DOJ Claws Back $5.7B in Healthcare Fraud , A Record Year
The DOJ's FY2025 False Claims Act recoveries hit $5.7 billion in healthcare alone,more than triple the $1.7B collected in 2024 and the highest single-year total in FCA history. Healthcare drove roughly 84% of all FCA recoveries across every industry.
The whistleblower pipeline is exploding: 1,297 qui tam cases were filed (up from 980 in 2024), with whistleblowers collecting $262M in healthcare cases. Former employees know they can pocket 15–30% of whatever the feds recover. Biggest scalps: Omnicare (CVS subsidiary) , $949M for dispensing meds without valid prescriptions; Teva Pharma , $450M for kickbacks; Independent Health , $98M for bogus MA diagnostic codes; Seoul Medical Group , $62M for fabricating spinal diagnoses to inflate risk adjustment payments.
The DOJ flagged expanded enforcement in managed care, prescription drugs, and medically unnecessary care,exactly where SNFs operate. Cases take years to resolve; the compliance culture you build today determines whether you're reading about someone else's settlement in 2035 or writing a very large check.
CMS Is Done Trusting Your Fall Reporting
According to the OIG, roughly half of all falls with major injury in SNFs were never reported on the MDS. A peer-reviewed study confirmed only 57.5% of major-injury falls in Medicare claims appeared in MDS assessments; in home health, just 45%. CMS has spent 18 months building a fix.
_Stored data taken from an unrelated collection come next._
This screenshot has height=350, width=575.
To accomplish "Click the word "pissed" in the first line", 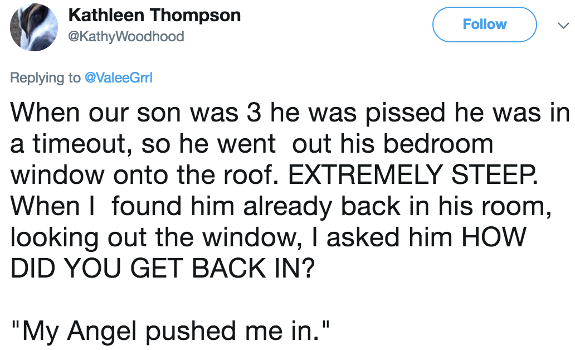I will tap(406, 112).
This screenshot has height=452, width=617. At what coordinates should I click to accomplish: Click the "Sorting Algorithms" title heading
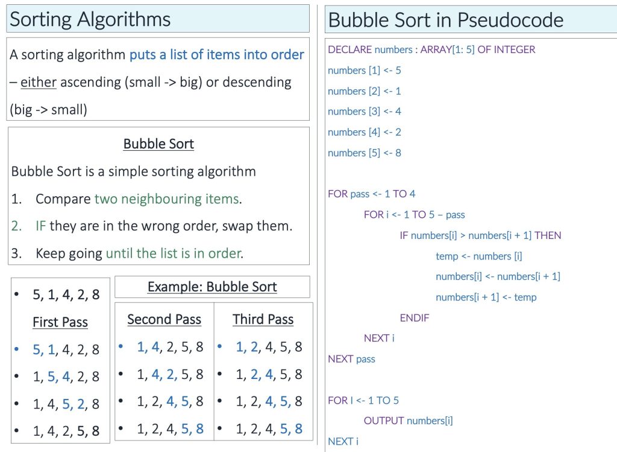(90, 19)
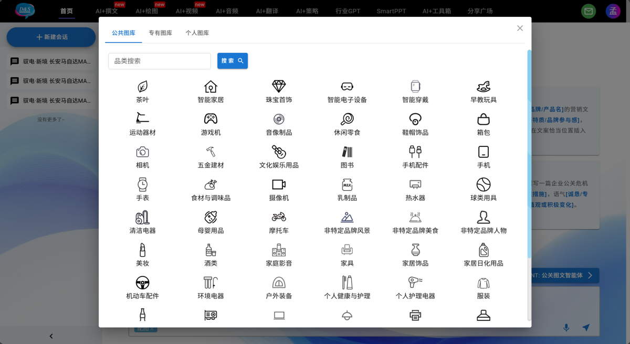This screenshot has height=344, width=630.
Task: Focus the 品类搜索 search input field
Action: tap(159, 61)
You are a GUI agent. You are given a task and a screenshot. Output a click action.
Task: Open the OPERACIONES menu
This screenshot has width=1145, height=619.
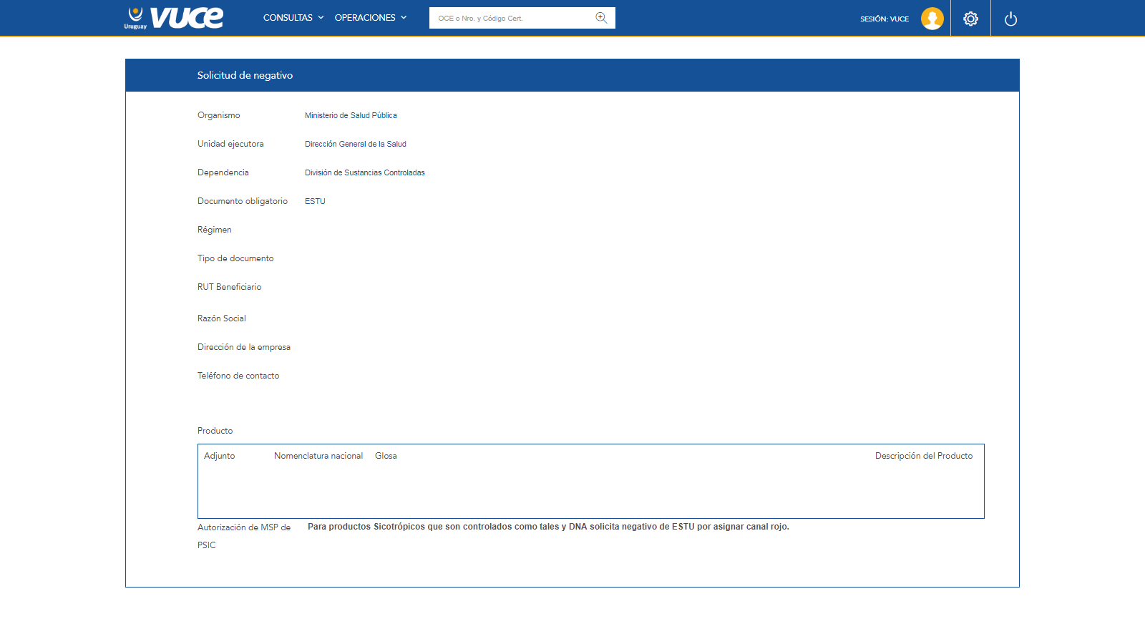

In May 2025, a CMS Technical Expert Panel evaluated two approaches to redesign the Falls with Major Injury quality measure. Approach 2 keeps MDS as the fall source but cross-references hospital/ER claims to catch unreported injuries. Approach 4 bypasses MDS entirely,if claims show a fall-related injury code plus a major injury diagnosis, it counts even if the facility reported nothing. The panel split 50/50.
Meanwhile, the October 2025 RAI Manual (V1.20.1) expanded definitions: falls now include intercepted falls, resident-on-resident incidents, and falls outside the building. Major injuries now explicitly cover traumatic fractures, dislocations, head injuries, organ trauma, crush injuries, and spinal cord injuries. In January 2026, CMS revised the Special Focus Facility program to weight falls more heavily in selecting facilities for additional oversight.
Bottom line: CMS is matching your MDS against hospital claims. If a resident falls Tuesday and hits the ER Wednesday with a hip fracture, they will find it. You'd rather report it yourself than have CMS discover it for you. Or you could always have MedElite keep an eye on this stuff for you.
MA Plans Collected $23.67B in Payments They Couldn't Document
Medicare Advantage plans collected $23.67 billion in risk-adjusted payments they couldn't back up with medical records. The mechanism: MA plans get paid more for sicker patients, incentivizing chart reviews that "discover" diagnoses nobody knew about,turning a cough into chronic pulmonary disease or knee pain into a vascular code. When auditors asked for documentation, nearly $24B worth of claims came up empty.
The irony for SNF operators: these same plans deny your claims for insufficient documentation, require prior auth for basic equipment, and let utilization review nurses who've never visited your building override your medical director's judgment,while they collect billions they can't justify themselves.